Início Política Relator do TSE vota contra cassação de Jorge Seif

Relator do TSE vota contra cassação de Jorge Seif

O ministro Floriano de Azevedo Marques, do Tribunal Superior Eleitoral (TSE), votou nesta terça-feira (10) para rejeitar o pedido de cassação do mandato e de inelegibilidade do senador Jorge Seif (PL-SC). O julgamento trata de recurso contra decisão do Tribunal Regional Eleitoral de Santa Catarina (TRE-SC), que já havia negado a cassação.

Relator do caso, o ministro afirmou que não há provas suficientes para comprovar abuso de poder econômico na campanha de 2022. “Não se pode concluir pela existência de abuso baseando-se em presunções”, declarou durante a sessão.

Ainda faltam os votos de seis ministros, e o julgamento não foi concluído.

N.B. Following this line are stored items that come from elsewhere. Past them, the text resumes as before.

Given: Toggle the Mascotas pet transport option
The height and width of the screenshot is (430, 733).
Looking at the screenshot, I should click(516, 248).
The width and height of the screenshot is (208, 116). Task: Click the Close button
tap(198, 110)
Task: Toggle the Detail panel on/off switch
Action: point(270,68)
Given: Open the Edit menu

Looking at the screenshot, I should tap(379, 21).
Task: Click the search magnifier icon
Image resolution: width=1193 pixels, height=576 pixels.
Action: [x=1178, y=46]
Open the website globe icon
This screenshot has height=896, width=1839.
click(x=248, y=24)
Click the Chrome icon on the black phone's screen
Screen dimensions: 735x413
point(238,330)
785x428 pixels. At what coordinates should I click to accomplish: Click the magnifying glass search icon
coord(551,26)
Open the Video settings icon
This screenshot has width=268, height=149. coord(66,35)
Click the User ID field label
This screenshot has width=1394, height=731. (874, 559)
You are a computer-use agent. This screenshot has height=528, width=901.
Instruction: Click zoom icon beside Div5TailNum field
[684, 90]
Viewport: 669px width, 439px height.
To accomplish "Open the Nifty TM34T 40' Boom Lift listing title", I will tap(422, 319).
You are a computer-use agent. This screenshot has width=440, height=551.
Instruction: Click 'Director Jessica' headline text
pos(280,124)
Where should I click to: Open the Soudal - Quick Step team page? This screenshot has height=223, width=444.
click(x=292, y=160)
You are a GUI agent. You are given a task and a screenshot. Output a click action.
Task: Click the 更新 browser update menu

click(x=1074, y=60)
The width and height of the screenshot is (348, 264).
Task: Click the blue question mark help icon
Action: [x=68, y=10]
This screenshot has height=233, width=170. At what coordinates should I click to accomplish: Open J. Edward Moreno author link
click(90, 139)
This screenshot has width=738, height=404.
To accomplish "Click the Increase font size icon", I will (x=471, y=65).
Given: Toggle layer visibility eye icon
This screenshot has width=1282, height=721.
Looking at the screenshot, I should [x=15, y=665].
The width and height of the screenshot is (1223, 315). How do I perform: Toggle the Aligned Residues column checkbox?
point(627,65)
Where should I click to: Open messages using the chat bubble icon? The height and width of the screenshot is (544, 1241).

Recurso questiona decisão do TRE-SC

O TSE analisa recurso apresentado pela coligação Bora Trabalhar (PSD, Patriota e União Brasil) contra decisão do TRE de Santa Catarina que rejeitou a ação de investigação eleitoral.

A ação pode resultar na perda do mandato e na inelegibilidade por oito anos, caso a maioria dos ministros entenda que houve irregularidades na campanha ao Senado em 2022.

Jorge Seif nega as acusações. Ele foi secretário de Aquicultura e Pesca no governo do ex-presidente Jair Bolsonaro e também atua como empresário.

Acusações envolvem uso de estrutura privada

Os autores do recurso apontam suposto abuso de poder econômico com base em três pontos principais:

  • Doação irregular de um helicóptero, de propriedade do empresário Osni Cipriani, para deslocamentos durante a campanha;

  • Uso da estrutura das lojas do empresário Luciano Hang, incluindo transporte aéreo, canais oficiais da empresa para divulgação, sala de gravação para transmissões ao vivo, produção de vídeos e suposto envolvimento de funcionários na promoção da candidatura;

  • Suposto financiamento de propaganda eleitoral por entidade sindical.

O relator entendeu que os elementos apresentados não comprovam, de forma suficiente, a prática de abuso de poder econômico.

O julgamento será retomado com os votos dos demais ministros da Corte.